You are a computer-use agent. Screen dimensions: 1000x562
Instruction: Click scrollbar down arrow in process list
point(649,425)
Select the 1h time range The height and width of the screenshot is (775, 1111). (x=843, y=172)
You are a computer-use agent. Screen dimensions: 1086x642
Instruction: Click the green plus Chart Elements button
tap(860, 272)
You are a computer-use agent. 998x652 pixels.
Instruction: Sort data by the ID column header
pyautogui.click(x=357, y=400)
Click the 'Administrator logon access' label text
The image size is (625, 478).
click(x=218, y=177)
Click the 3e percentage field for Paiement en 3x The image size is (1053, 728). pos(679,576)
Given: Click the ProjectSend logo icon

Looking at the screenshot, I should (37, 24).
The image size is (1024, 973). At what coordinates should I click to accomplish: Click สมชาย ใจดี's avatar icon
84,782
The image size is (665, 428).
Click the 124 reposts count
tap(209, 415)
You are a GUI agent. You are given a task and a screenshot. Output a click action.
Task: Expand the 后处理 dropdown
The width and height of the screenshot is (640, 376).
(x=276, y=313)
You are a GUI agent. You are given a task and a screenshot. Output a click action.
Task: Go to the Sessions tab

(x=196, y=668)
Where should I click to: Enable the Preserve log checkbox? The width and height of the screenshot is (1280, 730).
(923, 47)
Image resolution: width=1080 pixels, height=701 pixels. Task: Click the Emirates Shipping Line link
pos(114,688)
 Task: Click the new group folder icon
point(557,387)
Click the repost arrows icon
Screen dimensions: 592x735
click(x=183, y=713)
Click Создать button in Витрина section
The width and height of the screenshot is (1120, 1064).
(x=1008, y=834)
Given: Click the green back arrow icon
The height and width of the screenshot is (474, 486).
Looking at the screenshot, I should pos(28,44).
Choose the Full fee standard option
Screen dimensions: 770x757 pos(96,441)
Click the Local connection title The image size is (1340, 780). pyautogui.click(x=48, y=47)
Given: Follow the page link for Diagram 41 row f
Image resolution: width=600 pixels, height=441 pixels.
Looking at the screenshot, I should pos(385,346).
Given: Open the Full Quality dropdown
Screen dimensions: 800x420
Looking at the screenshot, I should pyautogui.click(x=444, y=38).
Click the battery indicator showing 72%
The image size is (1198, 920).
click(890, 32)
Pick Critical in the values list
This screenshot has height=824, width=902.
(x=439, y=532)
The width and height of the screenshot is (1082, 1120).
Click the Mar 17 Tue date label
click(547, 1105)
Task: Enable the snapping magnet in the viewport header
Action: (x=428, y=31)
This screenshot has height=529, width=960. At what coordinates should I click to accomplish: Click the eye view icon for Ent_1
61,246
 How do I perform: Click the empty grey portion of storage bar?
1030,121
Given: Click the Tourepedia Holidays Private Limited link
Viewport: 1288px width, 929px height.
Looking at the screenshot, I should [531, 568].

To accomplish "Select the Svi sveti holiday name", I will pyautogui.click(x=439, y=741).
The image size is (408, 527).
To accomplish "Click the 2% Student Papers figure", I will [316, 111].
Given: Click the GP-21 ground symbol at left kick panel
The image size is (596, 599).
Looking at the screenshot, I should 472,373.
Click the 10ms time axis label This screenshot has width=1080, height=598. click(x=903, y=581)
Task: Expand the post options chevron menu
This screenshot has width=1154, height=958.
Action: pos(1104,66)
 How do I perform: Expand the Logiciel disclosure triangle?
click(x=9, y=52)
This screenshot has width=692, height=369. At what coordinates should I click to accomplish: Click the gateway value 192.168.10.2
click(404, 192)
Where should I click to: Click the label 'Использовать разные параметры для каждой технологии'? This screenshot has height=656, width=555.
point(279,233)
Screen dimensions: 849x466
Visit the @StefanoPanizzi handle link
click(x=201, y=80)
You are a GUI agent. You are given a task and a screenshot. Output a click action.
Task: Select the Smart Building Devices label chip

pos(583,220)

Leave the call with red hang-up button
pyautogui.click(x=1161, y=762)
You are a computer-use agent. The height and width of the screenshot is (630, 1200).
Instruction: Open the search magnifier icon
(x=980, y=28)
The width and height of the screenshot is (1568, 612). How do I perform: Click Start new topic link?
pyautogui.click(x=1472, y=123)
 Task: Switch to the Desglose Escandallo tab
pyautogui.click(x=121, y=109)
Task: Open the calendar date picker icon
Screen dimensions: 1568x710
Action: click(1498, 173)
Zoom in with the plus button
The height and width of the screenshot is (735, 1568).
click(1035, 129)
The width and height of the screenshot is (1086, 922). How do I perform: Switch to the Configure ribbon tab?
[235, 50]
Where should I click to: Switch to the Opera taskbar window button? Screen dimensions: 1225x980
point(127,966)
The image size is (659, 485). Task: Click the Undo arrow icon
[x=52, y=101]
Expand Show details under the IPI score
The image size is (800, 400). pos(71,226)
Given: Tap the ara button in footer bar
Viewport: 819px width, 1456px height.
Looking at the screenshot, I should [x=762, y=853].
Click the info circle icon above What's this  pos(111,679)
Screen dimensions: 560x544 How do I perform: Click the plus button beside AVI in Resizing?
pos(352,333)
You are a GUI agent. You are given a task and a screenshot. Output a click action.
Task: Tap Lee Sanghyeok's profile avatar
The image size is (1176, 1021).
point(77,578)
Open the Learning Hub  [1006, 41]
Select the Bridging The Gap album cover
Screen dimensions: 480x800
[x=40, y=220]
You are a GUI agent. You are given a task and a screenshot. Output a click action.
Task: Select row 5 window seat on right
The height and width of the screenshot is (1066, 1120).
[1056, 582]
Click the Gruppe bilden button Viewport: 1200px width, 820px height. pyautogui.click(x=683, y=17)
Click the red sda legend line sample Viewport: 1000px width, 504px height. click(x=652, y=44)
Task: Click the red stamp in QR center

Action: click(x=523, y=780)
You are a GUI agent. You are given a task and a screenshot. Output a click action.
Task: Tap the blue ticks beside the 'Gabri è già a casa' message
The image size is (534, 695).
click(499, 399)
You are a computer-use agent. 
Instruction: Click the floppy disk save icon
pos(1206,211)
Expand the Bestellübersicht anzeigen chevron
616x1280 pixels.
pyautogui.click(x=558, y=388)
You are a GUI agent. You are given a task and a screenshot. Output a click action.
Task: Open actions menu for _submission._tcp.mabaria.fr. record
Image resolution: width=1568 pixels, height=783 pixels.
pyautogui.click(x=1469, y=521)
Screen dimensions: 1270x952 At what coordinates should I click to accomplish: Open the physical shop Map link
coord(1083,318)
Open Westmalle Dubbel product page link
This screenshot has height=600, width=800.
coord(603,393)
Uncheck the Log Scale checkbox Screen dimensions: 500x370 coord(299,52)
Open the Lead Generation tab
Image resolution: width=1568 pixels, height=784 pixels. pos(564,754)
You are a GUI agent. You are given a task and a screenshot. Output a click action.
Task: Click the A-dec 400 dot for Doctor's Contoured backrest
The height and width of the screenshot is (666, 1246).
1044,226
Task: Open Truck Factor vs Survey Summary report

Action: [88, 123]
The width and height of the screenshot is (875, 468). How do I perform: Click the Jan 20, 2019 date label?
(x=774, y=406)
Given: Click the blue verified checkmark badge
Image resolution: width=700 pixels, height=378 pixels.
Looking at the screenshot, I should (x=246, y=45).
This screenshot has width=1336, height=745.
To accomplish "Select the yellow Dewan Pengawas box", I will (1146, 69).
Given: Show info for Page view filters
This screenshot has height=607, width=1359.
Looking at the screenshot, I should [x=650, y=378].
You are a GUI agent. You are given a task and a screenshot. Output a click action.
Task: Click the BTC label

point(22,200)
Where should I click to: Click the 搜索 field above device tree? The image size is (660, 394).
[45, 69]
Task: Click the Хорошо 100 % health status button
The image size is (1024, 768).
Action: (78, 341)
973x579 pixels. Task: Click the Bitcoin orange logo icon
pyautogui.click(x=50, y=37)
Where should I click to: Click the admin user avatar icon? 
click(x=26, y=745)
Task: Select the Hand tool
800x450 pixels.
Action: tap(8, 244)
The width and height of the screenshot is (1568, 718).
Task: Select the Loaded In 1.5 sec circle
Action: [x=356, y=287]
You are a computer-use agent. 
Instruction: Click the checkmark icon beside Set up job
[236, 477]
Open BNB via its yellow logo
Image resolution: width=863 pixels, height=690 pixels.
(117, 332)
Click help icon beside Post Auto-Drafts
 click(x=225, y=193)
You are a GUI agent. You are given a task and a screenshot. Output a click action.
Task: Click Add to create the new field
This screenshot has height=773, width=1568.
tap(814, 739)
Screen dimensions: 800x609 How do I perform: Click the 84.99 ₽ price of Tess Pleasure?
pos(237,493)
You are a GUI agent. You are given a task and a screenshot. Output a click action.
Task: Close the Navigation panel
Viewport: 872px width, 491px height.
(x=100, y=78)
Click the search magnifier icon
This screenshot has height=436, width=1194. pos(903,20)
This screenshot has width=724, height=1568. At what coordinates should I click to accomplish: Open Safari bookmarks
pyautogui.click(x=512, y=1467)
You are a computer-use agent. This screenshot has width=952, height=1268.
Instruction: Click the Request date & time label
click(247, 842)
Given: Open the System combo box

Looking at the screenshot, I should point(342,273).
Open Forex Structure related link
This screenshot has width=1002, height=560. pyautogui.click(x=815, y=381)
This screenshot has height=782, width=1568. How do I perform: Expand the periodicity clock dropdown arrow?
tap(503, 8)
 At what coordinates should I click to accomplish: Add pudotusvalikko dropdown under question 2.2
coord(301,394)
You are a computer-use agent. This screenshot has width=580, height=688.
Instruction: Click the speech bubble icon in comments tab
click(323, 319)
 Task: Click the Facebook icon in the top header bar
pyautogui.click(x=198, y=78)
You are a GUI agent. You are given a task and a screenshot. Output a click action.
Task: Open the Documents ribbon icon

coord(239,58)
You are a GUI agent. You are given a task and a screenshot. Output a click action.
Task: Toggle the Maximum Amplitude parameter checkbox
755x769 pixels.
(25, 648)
******
AIM OF THE EXERCISE: Considering only the material above, set down every line from the one with "The width and height of the screenshot is (1568, 612)." to the one with "Open the Learning", inclusive, exactly as written.

YOUR RESPONSE:
The width and height of the screenshot is (1568, 612). How do I perform: Click Start new topic link?
pyautogui.click(x=1472, y=123)
 Task: Switch to the Desglose Escandallo tab
pyautogui.click(x=121, y=109)
Task: Open the calendar date picker icon
Screen dimensions: 1568x710
Action: click(1498, 173)
Zoom in with the plus button
The height and width of the screenshot is (735, 1568).
click(1035, 129)
The width and height of the screenshot is (1086, 922). How do I perform: Switch to the Configure ribbon tab?
[235, 50]
Where should I click to: Switch to the Opera taskbar window button? Screen dimensions: 1225x980
point(127,966)
The image size is (659, 485). Task: Click the Undo arrow icon
[x=52, y=101]
Expand Show details under the IPI score
The image size is (800, 400). pos(71,226)
Given: Tap the ara button in footer bar
Viewport: 819px width, 1456px height.
Looking at the screenshot, I should [x=762, y=853].
Click the info circle icon above What's this  pos(111,679)
Screen dimensions: 560x544 How do I perform: Click the plus button beside AVI in Resizing?
pos(352,333)
You are a GUI agent. You are given a task and a screenshot. Output a click action.
Task: Tap Lee Sanghyeok's profile avatar
The image size is (1176, 1021).
point(77,578)
Open the Learning Hub  [1006, 41]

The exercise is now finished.